* _Directive_:
Reproduce the records verbatim, beginning with their first line and continuing through the line that contains "Image resolution: width=1280 pixels, height=720", both included. Output only those lines.

Task data: Begin

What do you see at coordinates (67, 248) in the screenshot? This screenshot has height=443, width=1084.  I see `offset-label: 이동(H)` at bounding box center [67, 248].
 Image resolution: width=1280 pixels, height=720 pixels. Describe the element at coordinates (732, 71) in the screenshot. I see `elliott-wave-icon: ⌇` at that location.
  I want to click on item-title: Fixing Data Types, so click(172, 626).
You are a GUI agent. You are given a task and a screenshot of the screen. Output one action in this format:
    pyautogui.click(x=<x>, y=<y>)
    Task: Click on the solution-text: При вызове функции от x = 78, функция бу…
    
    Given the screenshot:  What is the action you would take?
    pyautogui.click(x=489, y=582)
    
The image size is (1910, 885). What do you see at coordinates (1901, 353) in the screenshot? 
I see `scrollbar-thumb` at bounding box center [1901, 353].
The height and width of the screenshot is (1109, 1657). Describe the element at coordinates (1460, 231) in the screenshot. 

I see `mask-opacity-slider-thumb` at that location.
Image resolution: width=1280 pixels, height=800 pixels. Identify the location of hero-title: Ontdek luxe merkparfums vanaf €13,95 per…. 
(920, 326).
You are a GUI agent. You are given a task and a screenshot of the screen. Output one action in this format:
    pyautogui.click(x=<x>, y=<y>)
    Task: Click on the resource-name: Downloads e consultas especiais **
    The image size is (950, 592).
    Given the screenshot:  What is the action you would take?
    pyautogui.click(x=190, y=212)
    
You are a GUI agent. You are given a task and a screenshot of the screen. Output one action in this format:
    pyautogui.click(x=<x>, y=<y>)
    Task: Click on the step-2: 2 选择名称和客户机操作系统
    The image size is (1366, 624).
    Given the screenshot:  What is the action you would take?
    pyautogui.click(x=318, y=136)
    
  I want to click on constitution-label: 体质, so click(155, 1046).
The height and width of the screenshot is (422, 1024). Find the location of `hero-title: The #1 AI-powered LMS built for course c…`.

Task data: End

* _Exercise solution_:
What do you see at coordinates (67, 248) in the screenshot? This screenshot has height=443, width=1084.  I see `offset-label: 이동(H)` at bounding box center [67, 248].
 Image resolution: width=1280 pixels, height=720 pixels. Describe the element at coordinates (732, 71) in the screenshot. I see `elliott-wave-icon: ⌇` at that location.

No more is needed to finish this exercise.